Comment by embedding-shape

18 days ago

You can safely assume (and probably better you do regardless) that everyone on the internet is logging and slurping up as much data as they can about their users. Their product teams usually is the one who is using the data, but depending on the amount of controls in the company, could be that most of it sits in a database both engineering, marketing and product team has access to.

> If they are logging everything, what prevents their logs from getting leaked or "accidentally" being used in training data?

The "tracking data" is different from "chat data", the tracking data is usually collected for the product team to make decisions with, and automatically collected in the frontend and backend based on various methods.

The "chat data" is something that they'd keep more secret and guarded typically, probably random engineers won't be able to just access this data, although seniors in the infrastructure team typically would be able to.

As for easy or not that data could slip into training data, I'm not sure, but I'd expect just the fear of big name's suing them could be enough for them to be really careful with it.

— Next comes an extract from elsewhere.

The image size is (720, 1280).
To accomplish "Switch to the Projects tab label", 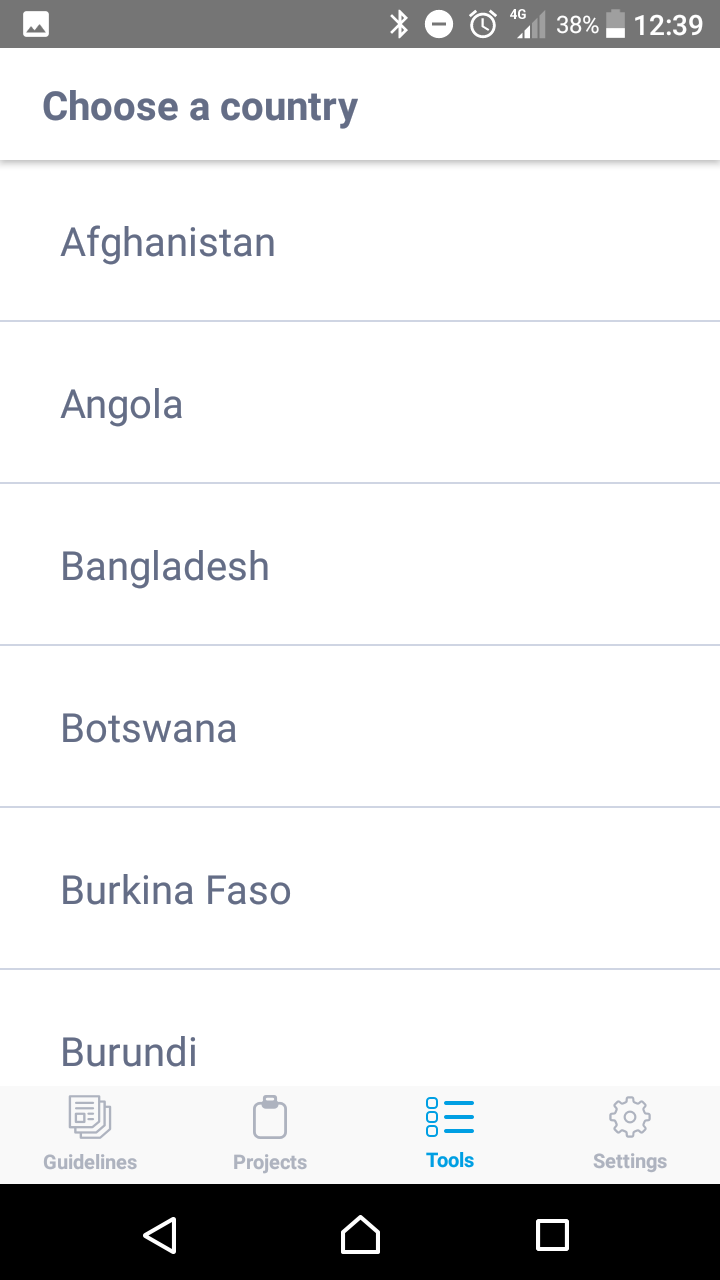I will click(x=270, y=1162).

I guess that's my hope at least.

I don't know any specific "how long they keep logs" or anything like that, but what I do know, is that typically you try to sit on your data for as long as you can, because you always end up finding new uses for it in the future. Maybe you wanna compare how users used the platform in 2022 vs 2033, and then you'd be glad, so unless the company has some explicit public policy about it, assume they sit on it "forever".

> Also what are your thoughts on the new anonymous providers like confer.to (by signal creator), venice.ai etc.? (maybe some openrouter providers?)

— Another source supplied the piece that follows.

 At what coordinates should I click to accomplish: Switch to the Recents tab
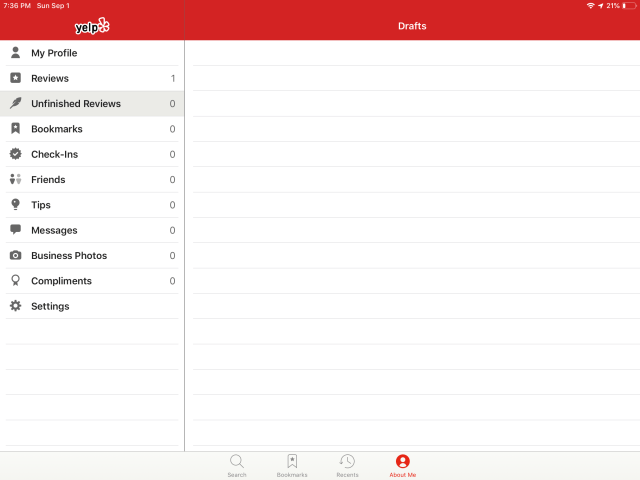(x=347, y=465)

Haven't heard about any of them :/ This summer I took it one step further and got myself the beefiest GPU I could reasonably get (for unrelated purposes) and started using local models for everything I do with LLMs.

1 comment

embedding-shape

Imustaskforhelp 18 days ago

> I don't know any specific "how long they keep logs" or anything like that, but what I do know, is that typically you try to sit on your data for as long as you can, because you always end up finding new uses for it in the future. Maybe you wanna compare how users used the platform in 2022 vs 2033, and then you'd be glad, so unless the company has some explicit public policy about it, assume they sit on it "forever".

I am gonna assume in this case that the answer is forever.

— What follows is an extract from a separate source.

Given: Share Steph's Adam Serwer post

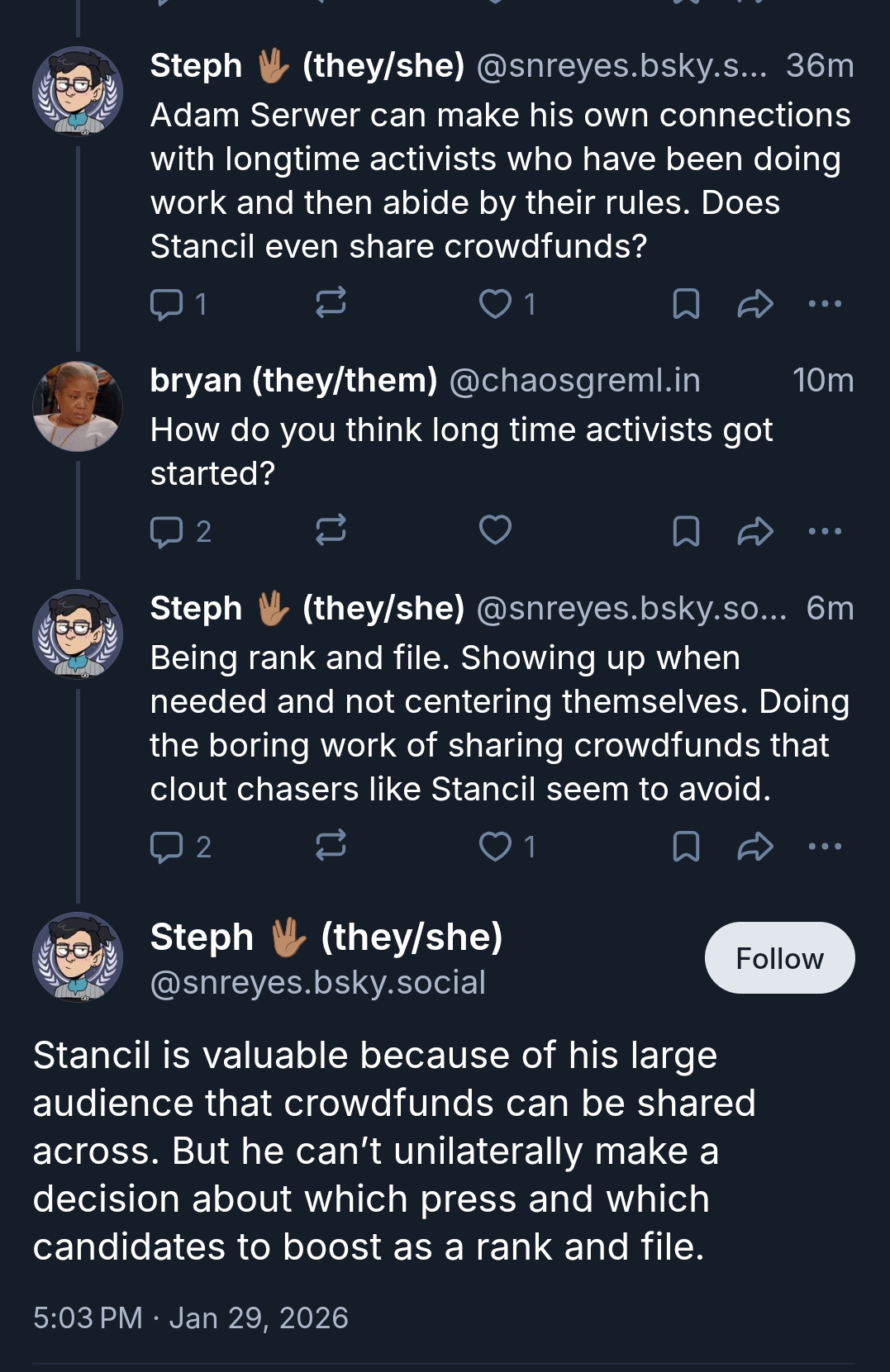Looking at the screenshot, I should 755,304.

I actually looked at kagi assistant for the purposes of this as someone mentioned and created a free kagi account but looks like that they are using AI models api themselves and the logs which come with that. Wouldn't consider it the most private (although like bedrock and aws says that they provide logs for 30 days but still :/ I feel like there is still a genuine issue )

I don't want to buy a gpu for my use case too though being honest :/

Either I am personally liking the proton lumo models or confer.to (I can't use confer.to on my mac for some reason so proton lumo it is)

I am probably gonna be right on proton lumo + kagi assistant/z.ai (with GLM 4.7 which is crazy good model)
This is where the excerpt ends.